The socialist sweep sent shockwaves through the Democratic establishment, but nobody should be surprised. The Advance framed it as the inevitable harvest of calcified leadership, remorseless pandering to public employee unions, and cynical grievance politics. POLITICO, covering the national battlefield, noted more blandly that Democrats have nominated "an array of candidates, from far-left progressives to traditional centrists" — burying the New York story inside a broader horse-race piece about MAGA versus the GOP establishment.

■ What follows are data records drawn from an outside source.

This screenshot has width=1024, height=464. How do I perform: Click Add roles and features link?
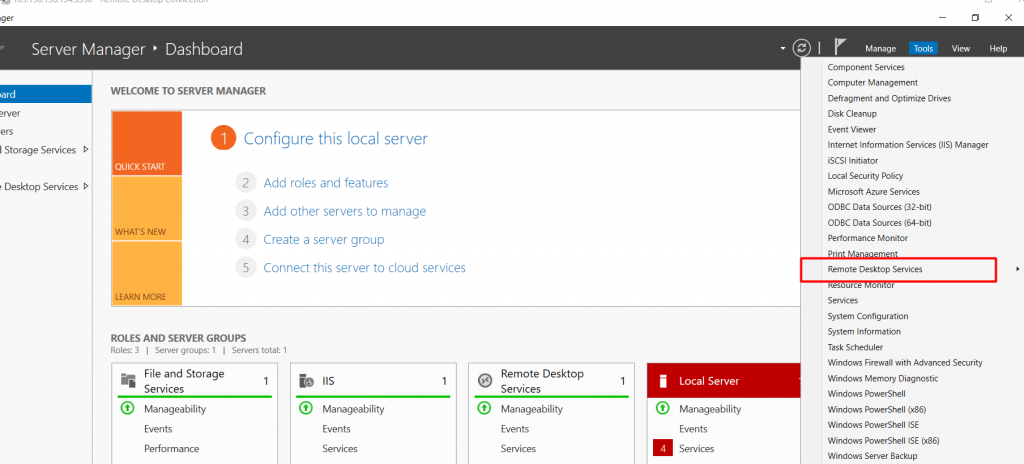pyautogui.click(x=325, y=183)
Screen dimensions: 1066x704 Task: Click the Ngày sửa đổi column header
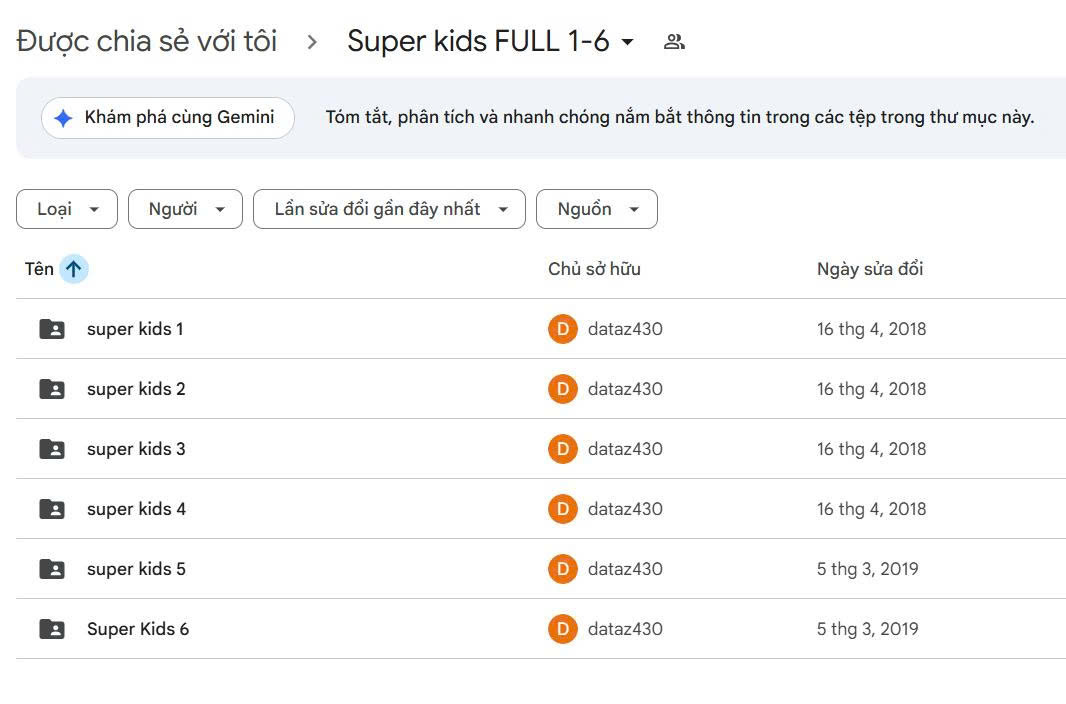870,269
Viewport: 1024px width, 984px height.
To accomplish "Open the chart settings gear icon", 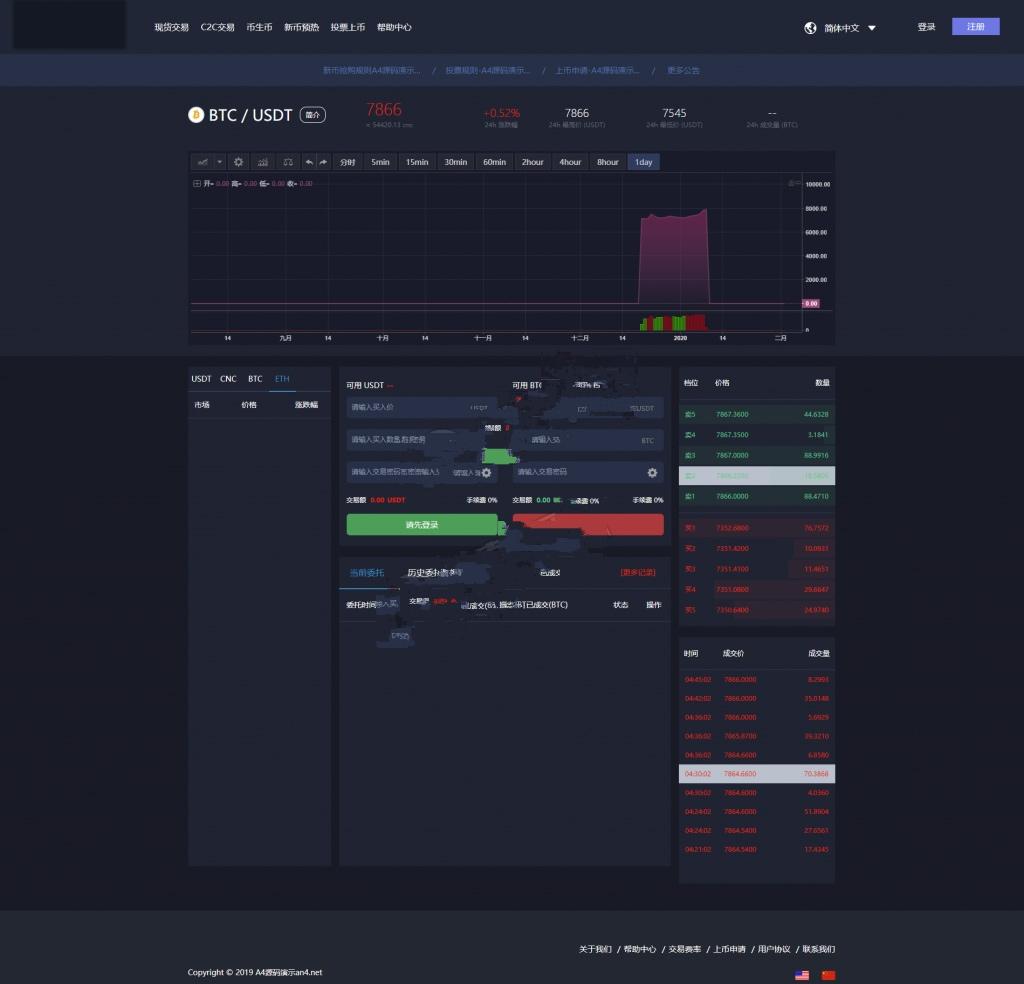I will click(238, 162).
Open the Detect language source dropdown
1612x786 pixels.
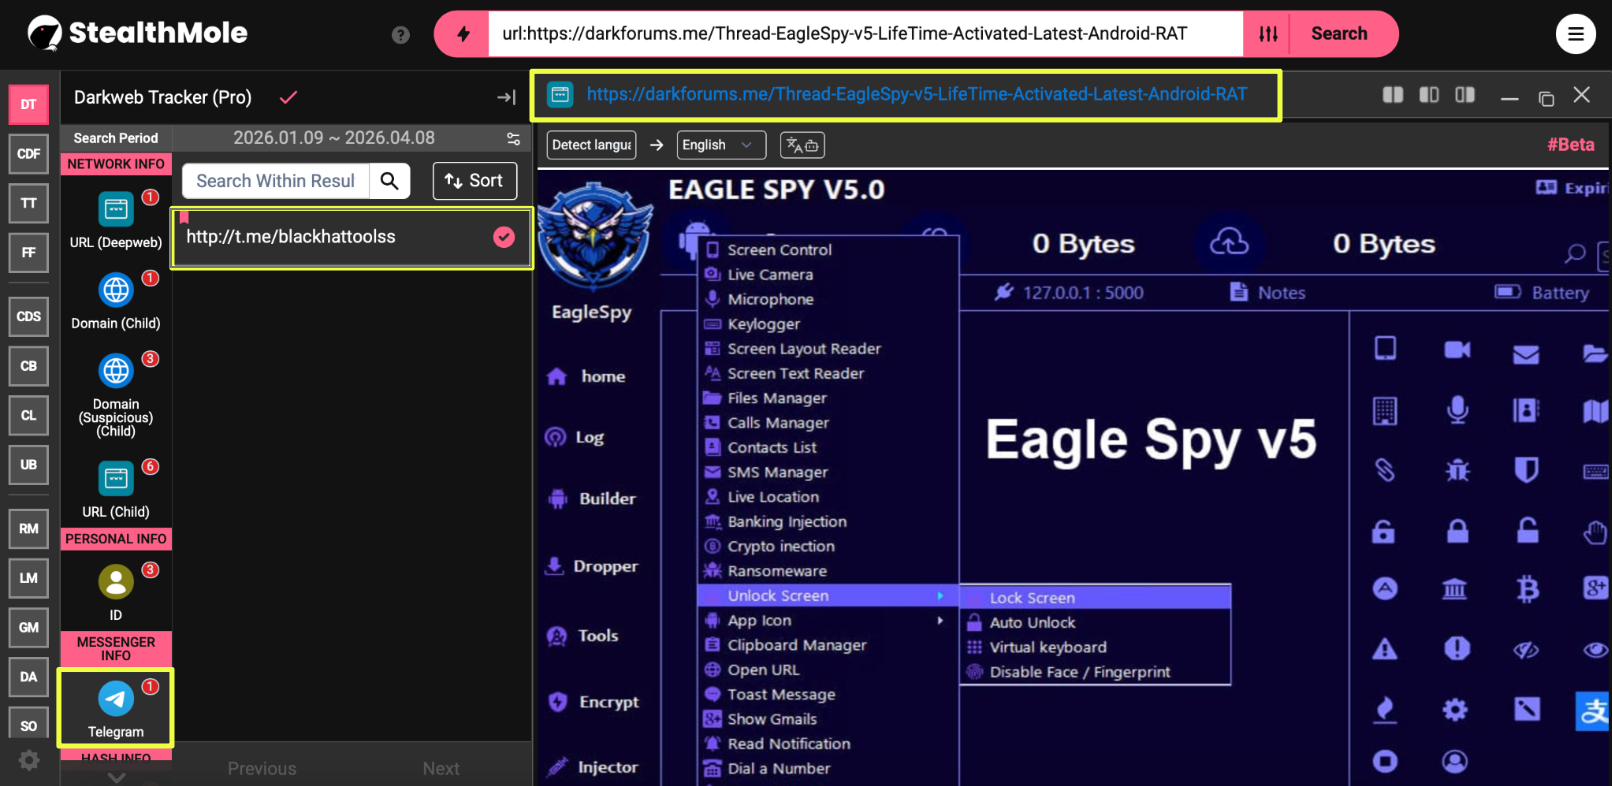[592, 145]

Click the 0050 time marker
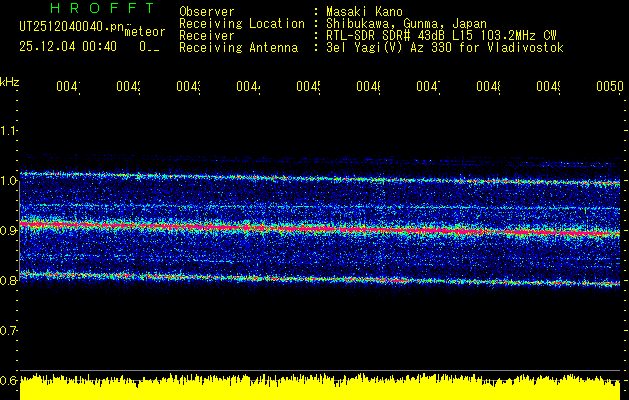click(609, 87)
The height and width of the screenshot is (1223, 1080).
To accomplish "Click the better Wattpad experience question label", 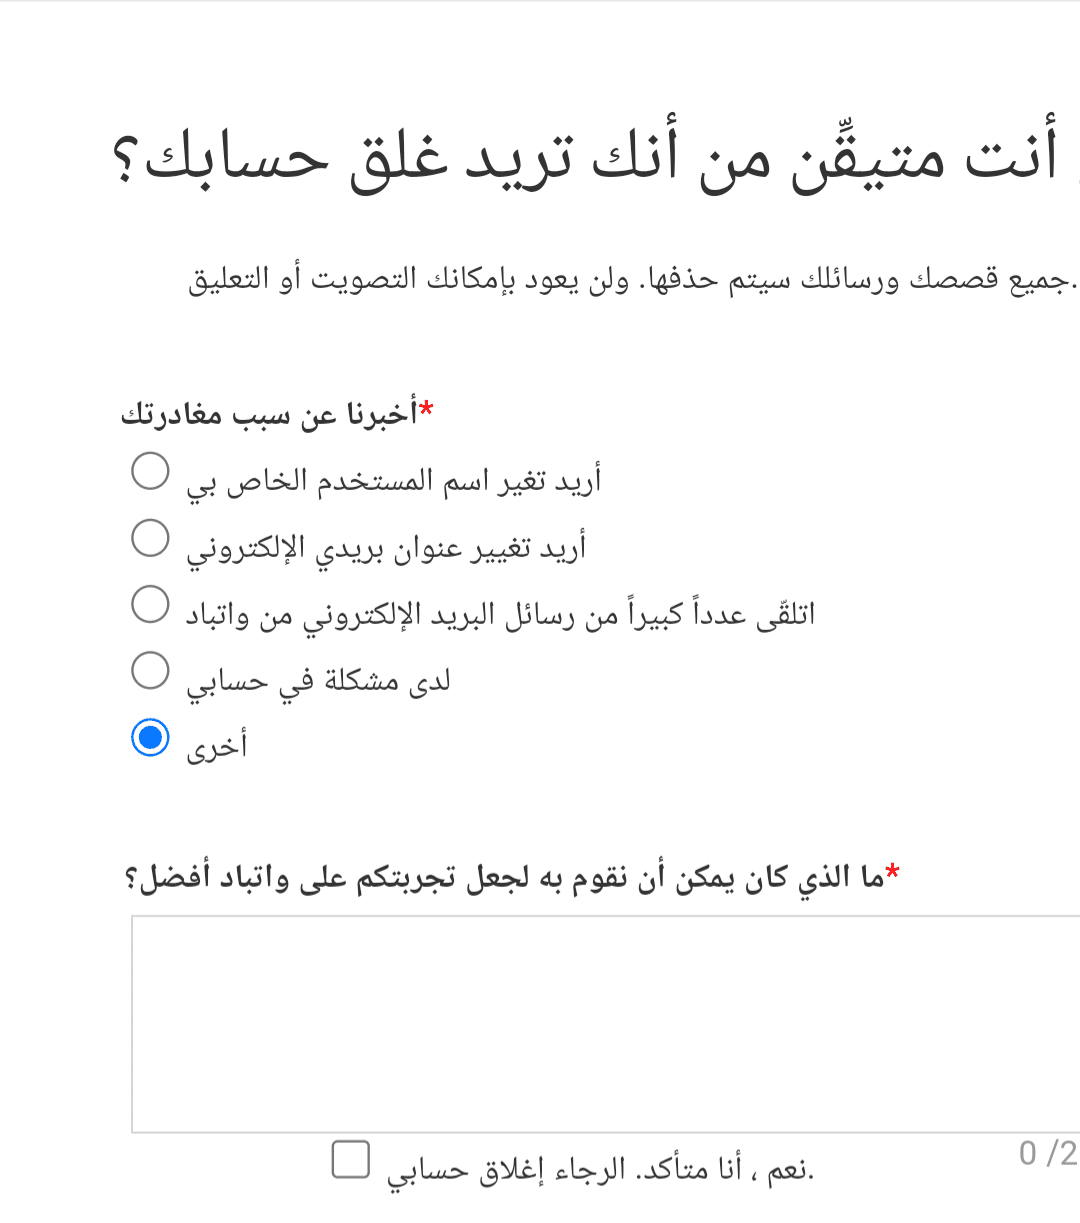I will 505,878.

But the action on the ground tells the tale. Jeffries has already been told "You're next!" by chanting crowds. Another insurgent declared the movement is "coming for" Governor Kathy Hochul. In California's 22nd District, voters bucked party leadership and chose firebrand progressive Randy Villegas. Yet in New York's 17th District, Democrats nominated establishment-aligned veteran Cait Conley — suggesting the socialist wave hasn't drowned every last lifeguard, at least not yet.

Mamdani's circle doesn't just want bigger government. They've talked openly about seizing private property. The Advance warned that when these insurgents use state agencies like the Buildings Department to force landlords to sell to cronies, it won't be "the people" who benefit — just a different set of monied interests. Call it a mafia. Call it collectivism. But don't call it affordable.

Then there's the antisemitism coursing through the movement — a fact POLITICO didn't touch and the Advance flagged head-on. The Advance pointed to viral video of California State Sen. Scott Weiner, Nancy Pelosi's favored House successor, being harangued and threatened in a restaurant by a pro-Palestine agitator. That's not protest. That's a struggle session, and it's coming to New York.

Nationally, Republicans are making their own bet: MAGA loyalty over moderation, even as Trump's popularity sags amid economic dissatisfaction, aggressive deportations, and an unpopular war in Iran. POLITICO's own polling found Trump's endorsement is a net negative for hypothetical candidates — energizing opponents more than supporters. But the GOP base isn't changing course.

Both parties are purging their moderates. Both are handing their nominations to true believers. The bipartisan failure here is that neither party's establishment has the courage to tell its base no — and working Americans will be the ones who pay for it.

The socialists say they're coming for the landlords first. But collectivism has a way of expanding its menu. As the Advance put it: "In the not-too-distant future, it could be your house they come for. Your land."